Generative AI is playing a key role in recent progress in the Artificial Intelligence domain. Specifically, when it comes to text the Large Language Models are at the center. Nowadays due to multi-modal functionality, we can also deal with images, speech, videos, etc. using LLM. I will keep my discussion focused on text for now.

People are exploring LLM models for various text-related tasks like translation, entity recognition, relationship extraction, summarization, question answering, etc. LLM models have their own set of problems due to the way it works. To name a few it has challenges like hallucination😇, false assumptions😵, irrelevant responses🙄, and others. To improve the performance, we can try techniques like Prompt Engineering, Retrieval Augmented Generation (RAG), and Finetuning.

Prompt Engineering

It is a well-known and proven approach with LLM. It is the best way to start with to improve performance.

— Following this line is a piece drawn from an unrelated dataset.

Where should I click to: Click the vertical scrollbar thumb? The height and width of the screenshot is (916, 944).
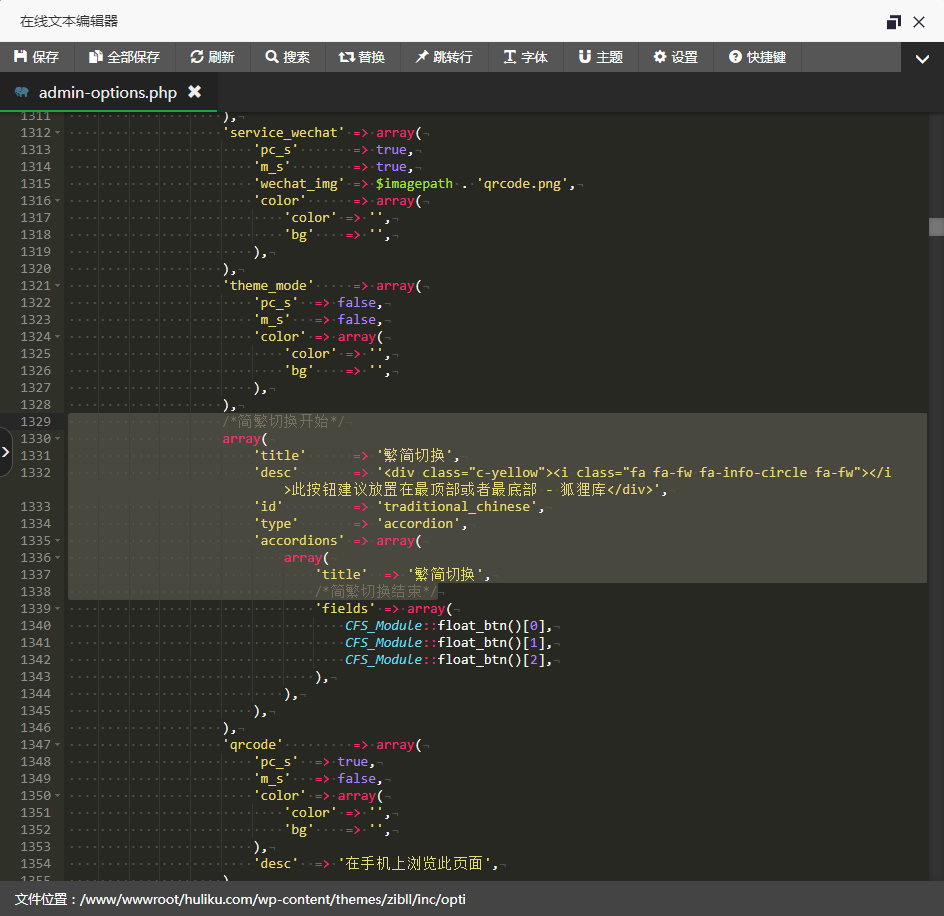point(936,227)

There are different ways to improve prompts. Here I will describe a few approaches.

Instructions: Provide detailed instructions about the task, domain expertise required, details about the structure of the prompt, etc.

For example, “Consider your self as astrophysicist to answer the given query using provided context in the form of numbers only”

Describe Clearly: Structure your sentences to the point, in proper flow, and using simple terms.

Divide in Steps: Sometimes complex tasks require chain of subtasks. So whenever possible try to divide the end task and get answers for each subtask at a time in a progressive way. If not possible at least try to describe these subtasks in the prompt.

For example,

Task: “Two cars a and b start moving in opposite directions with 30 km/h and 40 km/h respectively. Initially, the distance between two cars was 100km. At what point both cars will cross each other from the starting point of car a?”,

Steps: “

1. If two cars a and b moving in opposite directions with 30 km/h and 40 km/h respectively then find relative speed.

2. If cars were 100 km away at the starting find time cars would take to cross each other using relative speed

3. Using the time and speed of cars find the distance traveled by car a”

Few-shot: Provide few sample input-output pairs along with the actual query. So model can consider examples as references and similarly provide output. It can also help to let the model know about the output format.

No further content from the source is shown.